A recent program fraud investigation involving the Workforce Investment Act and H-1B Technical Grant funds uncovered a conspiracy to fraudulently pay about $1.8 million in excessive salaries and bonuses to executives of a now defunct training consortium. Sentences for those involved ranged up to 84 months’ imprisonment and restitution totaled $2.6 million.
Our labor racketeering focus includes combating corruption involving the monies in union- sponsored benefit plans. In a recent investigation, six defendants pled guilty in connection with a $5 million scheme that involved submitting fraudulent medical claims to more than 25 different union- sponsored health and welfare funds and insurance companies.

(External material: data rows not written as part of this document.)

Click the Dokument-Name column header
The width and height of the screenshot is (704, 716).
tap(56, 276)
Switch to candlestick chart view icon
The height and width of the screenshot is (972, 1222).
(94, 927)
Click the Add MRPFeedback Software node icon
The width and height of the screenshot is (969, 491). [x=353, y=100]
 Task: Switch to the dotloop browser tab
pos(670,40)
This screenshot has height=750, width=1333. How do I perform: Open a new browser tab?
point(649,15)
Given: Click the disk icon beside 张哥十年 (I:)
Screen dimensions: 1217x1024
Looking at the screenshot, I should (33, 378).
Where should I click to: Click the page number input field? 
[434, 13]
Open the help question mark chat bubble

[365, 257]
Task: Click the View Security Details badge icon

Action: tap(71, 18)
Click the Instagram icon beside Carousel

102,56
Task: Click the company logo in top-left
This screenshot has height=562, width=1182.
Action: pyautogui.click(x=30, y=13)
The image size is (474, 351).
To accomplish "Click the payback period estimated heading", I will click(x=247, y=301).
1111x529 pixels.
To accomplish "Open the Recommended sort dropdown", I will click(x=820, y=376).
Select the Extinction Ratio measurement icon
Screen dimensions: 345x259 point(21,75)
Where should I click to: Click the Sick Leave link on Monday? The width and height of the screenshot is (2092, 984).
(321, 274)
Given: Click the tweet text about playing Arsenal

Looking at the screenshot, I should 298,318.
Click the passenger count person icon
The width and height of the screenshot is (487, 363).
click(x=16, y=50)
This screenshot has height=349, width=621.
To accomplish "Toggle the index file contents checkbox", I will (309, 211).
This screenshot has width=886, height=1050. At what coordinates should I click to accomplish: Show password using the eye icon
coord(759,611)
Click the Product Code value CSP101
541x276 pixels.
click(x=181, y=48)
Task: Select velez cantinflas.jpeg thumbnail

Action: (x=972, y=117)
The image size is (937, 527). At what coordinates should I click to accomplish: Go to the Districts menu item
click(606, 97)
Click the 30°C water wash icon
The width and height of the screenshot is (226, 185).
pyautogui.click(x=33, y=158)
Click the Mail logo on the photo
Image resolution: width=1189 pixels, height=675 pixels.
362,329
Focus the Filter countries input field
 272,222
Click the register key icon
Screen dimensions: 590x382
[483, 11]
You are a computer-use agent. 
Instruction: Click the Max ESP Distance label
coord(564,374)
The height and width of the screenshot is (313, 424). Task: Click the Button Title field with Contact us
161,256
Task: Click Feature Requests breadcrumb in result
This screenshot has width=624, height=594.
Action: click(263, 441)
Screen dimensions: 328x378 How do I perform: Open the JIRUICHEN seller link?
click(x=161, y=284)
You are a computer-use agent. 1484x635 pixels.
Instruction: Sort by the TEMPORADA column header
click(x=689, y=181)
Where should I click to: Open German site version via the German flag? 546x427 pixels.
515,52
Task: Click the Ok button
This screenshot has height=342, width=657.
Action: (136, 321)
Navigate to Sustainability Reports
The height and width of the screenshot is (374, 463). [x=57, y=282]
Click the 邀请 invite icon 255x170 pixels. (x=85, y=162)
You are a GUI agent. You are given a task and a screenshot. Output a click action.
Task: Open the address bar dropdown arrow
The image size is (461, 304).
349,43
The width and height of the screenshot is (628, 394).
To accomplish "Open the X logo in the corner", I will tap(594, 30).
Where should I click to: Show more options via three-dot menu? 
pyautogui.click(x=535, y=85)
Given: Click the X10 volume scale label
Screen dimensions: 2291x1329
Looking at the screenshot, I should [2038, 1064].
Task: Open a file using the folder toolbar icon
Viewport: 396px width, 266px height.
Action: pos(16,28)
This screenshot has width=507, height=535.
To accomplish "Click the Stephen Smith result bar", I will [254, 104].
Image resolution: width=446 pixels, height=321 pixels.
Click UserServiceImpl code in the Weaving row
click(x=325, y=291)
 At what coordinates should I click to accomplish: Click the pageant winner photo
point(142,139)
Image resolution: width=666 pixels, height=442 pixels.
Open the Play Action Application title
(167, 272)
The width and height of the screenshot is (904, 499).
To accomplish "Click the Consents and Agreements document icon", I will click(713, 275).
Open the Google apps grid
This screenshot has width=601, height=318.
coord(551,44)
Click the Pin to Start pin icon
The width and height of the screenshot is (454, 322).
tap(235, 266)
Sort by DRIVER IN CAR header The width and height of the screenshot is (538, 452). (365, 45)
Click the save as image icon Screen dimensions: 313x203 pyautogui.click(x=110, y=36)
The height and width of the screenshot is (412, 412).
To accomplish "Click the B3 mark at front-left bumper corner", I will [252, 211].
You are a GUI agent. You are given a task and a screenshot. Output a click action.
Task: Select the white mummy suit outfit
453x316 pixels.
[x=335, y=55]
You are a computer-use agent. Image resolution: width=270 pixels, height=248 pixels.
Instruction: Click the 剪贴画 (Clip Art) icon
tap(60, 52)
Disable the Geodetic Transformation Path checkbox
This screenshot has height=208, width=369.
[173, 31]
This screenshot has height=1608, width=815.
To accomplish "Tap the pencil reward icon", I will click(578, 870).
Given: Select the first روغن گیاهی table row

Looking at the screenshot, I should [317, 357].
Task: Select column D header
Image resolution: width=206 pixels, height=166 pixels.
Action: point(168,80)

This type of fraud translates into higher premiums and reduced coverage for consumers, as well as increased costs to employers.
With the significant investments and outlays under the American Recovery and Reinvestment Act, the OIG will be focused in the upcoming six-month period on meeting our oversight responsibilities relating to DOL plans and stimulus expenditures.
I would like to express my sincere gratitude to the professional and dedicated staff of the OIG for their significant achievements during this reporting period. We will continue to work constructively with the Secretary of Labor and DOL managers to ensure that the rights and benefits of American workers and retirees are safeguarded.